Produced and released in between the first two installments of “The Godfather,” director Francis Ford Coppola’s “The Conversation” is arguably one of his finest efforts and easily his most overlooked and underappreciated.
Repeat and Repeat Again
The movie opens with an aerial shot of Union Square in San Francisco which, at the time, was an oval-shaped walking area surrounded inside and out with park benches. As the camera creeps oh so slowly downward, we are also shown juxtaposing perspectives from different locations and start to hear a fractured conversation between Ann (Cindy Williams) and Mark (Frederic Forrest).Showing up in the margins is Harry Caul (Gene Hackman), a balding, spectacled man wearing a transparent raincoat which is odd as the weather is crisply ideal and sunny.
This scene is repeated close to a dozen times over the course of the movie and in each instance, we learn a little bit more about Anne and Mark. Even at first listen and view, it’s clear they’re lovers and one, if not both are married to someone else. Because of their constant movement, guarded body language, and awareness of their surroundings, at least one of them suspects they’re being watched.
The first hint we get that Harry isn’t particularly good at his job is when he quasi-answers a question from his squirrely employee, Stan (John Cazale, Fredo in the “Godfather” films). Stan wants to know who they’re working for and why, and Harry can’t fully answer. Through an intermediary (Harrison Ford as Martin), someone known only as “the Director” has hired Caul to surreptitiously record Mark and Ann.
Mystery Cast Member
It is worth mentioning the identity of the actor playing the Director isn’t revealed in the opening credit sequence, and the character isn’t first seen until late in the third act. I’m going to follow Mr. Coppola’s lead and opt not to reveal the actor’s name here.A “movie star” known more for his action flicks than his limited thespian range, Mr. Ford delivers the best acting performance of his career playing a smarmy, full of himself, highly unlikeable bagman.

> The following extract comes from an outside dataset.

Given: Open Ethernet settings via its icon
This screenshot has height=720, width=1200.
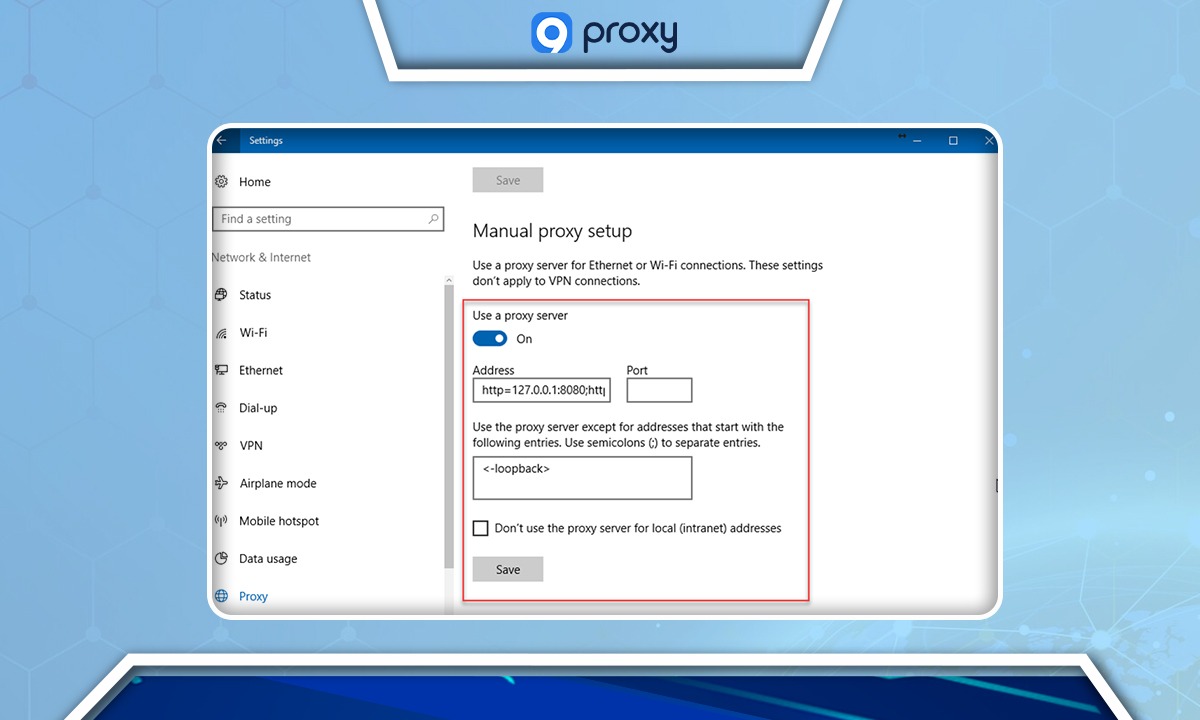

There are other things in Harry’s life that don’t quite add up. His triple-bolted apartment door isn’t as impenetrable as he thinks, and more than one person knows the number to his home phone, which he claims doesn’t exist.
For a guy supposedly so guarded and observant, Harry lets people he barely knows into his fenced-in warehouse workplace strewn with his equipment for an impromptu, late-night party—something he’ll quickly regret. Present at the party is Bernie (Allen Garfield), a backslapping, disingenuous competitor of Harry’s who is at once charmingly ingratiating and coarsely brutish.
Bernie turns the heat up under Harry by bringing up the rather dark reason he recently relocated from New York to San Francisco. Bernie insinuates Harry stumbled upon something that led to the deaths of multiple people in a gruesome fashion.
Harry has a dream after the party where he warns Ann of a plan to murder her but, as it is a dream, we’re unsure about its validity. We are sure of one thing: Harry still feels guilty about New York and doesn’t want to be responsible for something similar in San Francisco.
The final 30 or so minutes of the film tie together all of the sub-plot threads Mr. Coppola introduced in the first 80. While a few viewers found this stretch to be contradicting to what preceded it, it makes complete sense in hindsight, both on symbolic and narrative levels. Not liking an ending is one thing. Disagreeing with its storytelling effectiveness is another.Spy 2.0
Twenty-four years after “The Conversation,” Mr. Hackman starred with Will Smith in Tony Scott’s “Enemy of the State” where he played Edward Lyle, a far smarter, savvier, and even more paranoid version of Harry Caul. Replete with the same black horn-rimmed glasses and transparent raincoat, Edward also works out of a warehouse and on multiple occasions saves the Smith character’s hide. Mr. Scott even appropriated a still image of the Harry character which is shown in Lyle’s hard copy C.I.A. file.Also similar and worth checking out: Brian DePalma’s 1981 “Blow Out” starring John Travolta as a movie sound effects specialist who fortuitously records the assassination of a politician.
If an aloof man such as Harry operating in the early 1970s can still manage to get his job done, think of what far more talented spy folk can achieve in the 2020s. Whether it be via a smartphone, a “secured” laptop Wi-Fi connection, or that omnipresent Alexa device sitting on your kitchen counter, unearthing every minute detail of your private life is easy and just a mere tap, hack, ping, or fleeting keystroke away.